• Print Innovation Asia

Heidelberg invests in production of printed and organic electronics

The market is predicted to have sales of up to a billion euros over the next ten years.

Heidelberg has set up a dedicated business unit for the industrial development, manufacture, and sale of printed and organic electronics. The company has also started production at its Wiesloch-Walldorf site, investing some five million euros in a complete production line for printed sensors.

Sensors developed at InnovationLab (iL) in Heidelberg for use in dental technology are set to be printed first. These innovative printed sensors make it possible, for the first time ever, to digitally record the distribution of masticatory pressure during occlusion, that is to say when the upper and lower jaws come together. 3D visualization on a tablet and data archiving enable malocclusions to be identified and subsequently corrected.

Looking further ahead, Heidelberg is to use state-of-the-art printing technology at its high-tech campus to produce sensors for other digital applications – in particular in healthcare and logistics, and also in the retail and automotive sectors.

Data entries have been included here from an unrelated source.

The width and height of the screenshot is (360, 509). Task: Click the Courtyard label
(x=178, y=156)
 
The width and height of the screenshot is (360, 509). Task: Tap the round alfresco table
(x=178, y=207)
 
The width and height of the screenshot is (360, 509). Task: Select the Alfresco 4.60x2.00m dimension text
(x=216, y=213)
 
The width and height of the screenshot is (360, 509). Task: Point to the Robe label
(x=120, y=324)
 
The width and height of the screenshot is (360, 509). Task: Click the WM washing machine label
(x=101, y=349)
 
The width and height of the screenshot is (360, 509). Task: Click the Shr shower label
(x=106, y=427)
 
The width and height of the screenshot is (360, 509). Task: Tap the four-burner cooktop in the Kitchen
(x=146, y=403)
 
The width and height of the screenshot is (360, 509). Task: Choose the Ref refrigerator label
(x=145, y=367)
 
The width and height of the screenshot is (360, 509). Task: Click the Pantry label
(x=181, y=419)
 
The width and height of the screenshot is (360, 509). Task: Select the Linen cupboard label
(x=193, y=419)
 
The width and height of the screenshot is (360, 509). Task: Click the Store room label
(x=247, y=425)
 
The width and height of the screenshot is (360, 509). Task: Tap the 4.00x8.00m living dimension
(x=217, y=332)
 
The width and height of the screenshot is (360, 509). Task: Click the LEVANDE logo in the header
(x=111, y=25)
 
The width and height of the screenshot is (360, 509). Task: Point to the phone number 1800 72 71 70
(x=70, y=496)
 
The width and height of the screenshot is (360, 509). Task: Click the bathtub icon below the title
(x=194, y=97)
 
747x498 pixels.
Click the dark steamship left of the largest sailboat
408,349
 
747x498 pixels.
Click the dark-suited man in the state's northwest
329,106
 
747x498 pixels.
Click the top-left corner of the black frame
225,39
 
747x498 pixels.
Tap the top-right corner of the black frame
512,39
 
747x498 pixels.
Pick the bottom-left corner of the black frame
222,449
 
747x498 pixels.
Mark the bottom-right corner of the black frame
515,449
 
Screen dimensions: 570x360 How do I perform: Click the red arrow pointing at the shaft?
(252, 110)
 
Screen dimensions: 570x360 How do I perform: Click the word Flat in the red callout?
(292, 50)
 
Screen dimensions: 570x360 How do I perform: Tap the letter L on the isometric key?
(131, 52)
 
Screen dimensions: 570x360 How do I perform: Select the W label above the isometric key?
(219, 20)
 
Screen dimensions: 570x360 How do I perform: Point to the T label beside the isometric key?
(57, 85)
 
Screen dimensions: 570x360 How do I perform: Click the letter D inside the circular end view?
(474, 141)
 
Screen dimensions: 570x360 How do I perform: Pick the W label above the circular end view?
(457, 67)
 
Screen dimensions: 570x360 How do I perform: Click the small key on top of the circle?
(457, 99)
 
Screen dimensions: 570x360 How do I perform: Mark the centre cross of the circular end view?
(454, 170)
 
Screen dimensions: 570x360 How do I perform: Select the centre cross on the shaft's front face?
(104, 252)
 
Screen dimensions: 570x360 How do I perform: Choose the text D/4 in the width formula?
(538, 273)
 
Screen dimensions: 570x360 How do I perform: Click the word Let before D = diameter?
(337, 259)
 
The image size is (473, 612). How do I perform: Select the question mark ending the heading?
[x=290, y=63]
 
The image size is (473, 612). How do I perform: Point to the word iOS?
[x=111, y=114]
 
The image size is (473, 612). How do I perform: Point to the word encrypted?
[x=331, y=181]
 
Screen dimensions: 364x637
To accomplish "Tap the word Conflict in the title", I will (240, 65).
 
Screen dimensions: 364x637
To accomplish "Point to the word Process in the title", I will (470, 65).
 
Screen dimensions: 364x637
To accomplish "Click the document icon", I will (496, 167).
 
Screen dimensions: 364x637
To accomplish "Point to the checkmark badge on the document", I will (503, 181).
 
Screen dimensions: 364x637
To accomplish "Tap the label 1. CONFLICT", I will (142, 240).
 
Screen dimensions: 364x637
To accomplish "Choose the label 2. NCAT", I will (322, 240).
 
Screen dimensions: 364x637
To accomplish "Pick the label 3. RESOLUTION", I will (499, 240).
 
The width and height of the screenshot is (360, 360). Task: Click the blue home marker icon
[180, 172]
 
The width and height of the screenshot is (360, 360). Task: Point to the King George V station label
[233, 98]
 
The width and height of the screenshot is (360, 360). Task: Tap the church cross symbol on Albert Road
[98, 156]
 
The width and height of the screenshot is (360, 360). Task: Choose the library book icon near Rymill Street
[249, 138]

“Embarking on the development and industrial production of printed and organic electronics represents a milestone for Heidelberg and for Germany as an industrial player. As we see it, our involvement in this production of high-tech sensors opens up the potential for growth in the two- to three-digit million euro range,” said Heidelberg CEO Rainer Hundsdörfer.

The future industrial printing of organic electronics and the associated software/hardware development represent a first for the German mechanical engineering company and will take digitization forward in leaps and bounds.

Innovative printed and organic electronics technology produces sensors based on conductive inks and functional materials. Integrated into wireless sensor nodes (sensors and their communication nodes), they are a cornerstone of applications in the areas of Industry 4.0 and the Internet of Things. The new printing technology will ultimately expand existing digital business models and above all trigger the development of new, smart products.

A high level of demand already exists – in particular in healthcare and logistics, and also in the retail, automotive, and consumer electronics sectors, portable technologies, and building automation.

iL and Heidelberg have set an ambitious goal for their cooperation - to play a leading global role in printed electronics. Innovative products are providing both companies with new markets and opportunities for establishing partnerships in all kinds of industries. Experts predict huge economic potential for printed sensors, forecasting sales of up to a billion euros over the next ten years.